Anyway, I thought that there might be others that would like to give this knifebuilding thing a try but who were afraid that it would require too many exotic tools and techniques. Well, it really doesn't! My shop is fairly well equipped, but I could easily see this project successfully completed by someone with less equipment. I'm very new to this list, so if this isn't an appropriate thread please tell me!

So here is the first installment, where I prepare the blades. Now if you are the type who would n'er carry a sgian dubh that was not crafted of Scottish steel with a bog-oak handle and silver hardware, then scroll down nae further!
This one will have a good 'ol Black Walnut handle, because I really like walnut and I happened to have a chunk sitting around looking for a knife to wrap around!

First of all I had to find blade blanks. I found just what I was looking for at Track of the Wolf in Elk River, Minnesota. (Item # Blade-7, 7" dirk) The blades are cast from 4140 steel and have not been finished in any way. $11.95 each. A quick phone call and three were on their way (one for myself and one each for the sons!)

These blades are not finished at all (no polishing or heat treating) so there is a lot of hand work in getting them ready to haft. First they must be smoothed to remove the rough surface caused by the casting process. Clamp the blade to a solid surface and use a small mill bastard file, pulling the file from butt to tip. Pulling the file this way helps maintain the flat surfaces of the blade. You need to remove a good bit of metal to get down to a nice smooth finish. Don't bevel the edges yet, but get then down to approximately 0.5 mm. If you find that you have gone too far and gotten a sharp edge, flatten it carefully with the file so you don't cut yourself!




Here's a blade after the initial filing. I don't have a photo of the blade before filing, but if you look at the tang you'll get an idea of how rough the finish was. It took about two hours to get the blade to this stage; 90 minutes with the file and another 30 minutes with 220 grit silicon carbide paper to remove the file marks. Wrapping the paper around a small block of wood helped maintain the flat surfaces of the blade. Use a power sander only if you really know what you're doing and you have a respirator.

→ INFORMATION SUPPLIED:

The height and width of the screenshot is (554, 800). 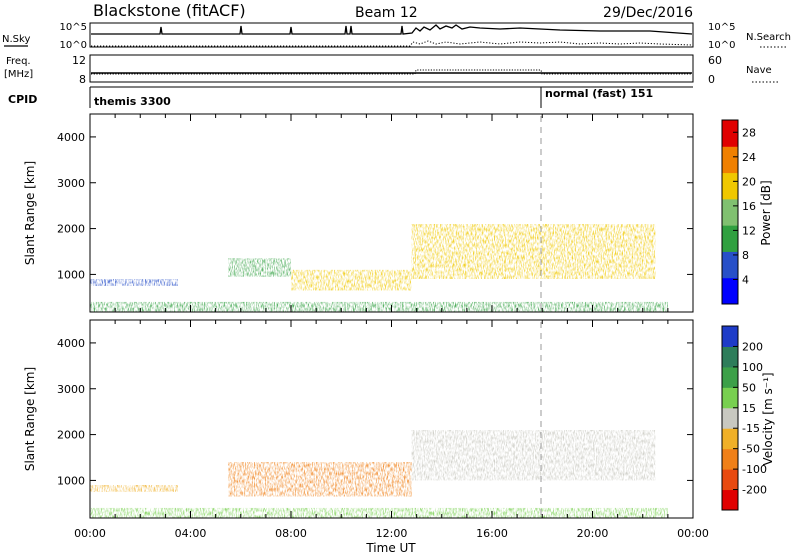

→ WORK INSTRUCTION 1:
Answer these questions from the passage on preparing sgian dubh blades:
(a) What wood will the handle of this knife be made from?
(b) What steel are the blade blanks cast from?
(c) How much of the two hours on the first blade went to the file, and how much to the sandpaper?
→ WORK INSTRUCTION 2:
Go on with the passage on preparing sgian dubh blades from the point where it stops.

→ EXPECTED OUTPUT 1:
(a) Black Walnut.
(b) 4140 steel.
(c) 90 minutes with the file and 30 minutes with the 220 grit silicon carbide paper.

→ EXPECTED OUTPUT 2:
After getting the blades smoothed it is time to harden them. If you don't intend to actually use the blade for anything more than slicing the occasional apple this step may not be necessary, but an unhardened blade will not hold an edge and the tip is prone to snap off.
There are many ways to harden the blade. The easiest is to heat it with a torch and quench it in oil. I took mine to the local community college and the metals instructor helped me with this chore. Fire up an acetylene torch, heat the blade evenly to cherry red, rapidly quench it in oil, and you're done. Any shop that works with metals should be able to do this job for you. It took us 15 minutes to do three blades.

After heat treating the blade is too hard for the file to cut, so all work must now be done with the silicon carbide paper. In this photo the blade on the left is as it appeared after hardening. The one on the right has been polished with paper. Start with 220 grit, then work up through 320, 400, and 600 grit for a mirror finish. I chose to leave my blades a bit underpolished as this gives them an "antiqued" look.



That's all for now. I'll be back again to show you how to attach the handle.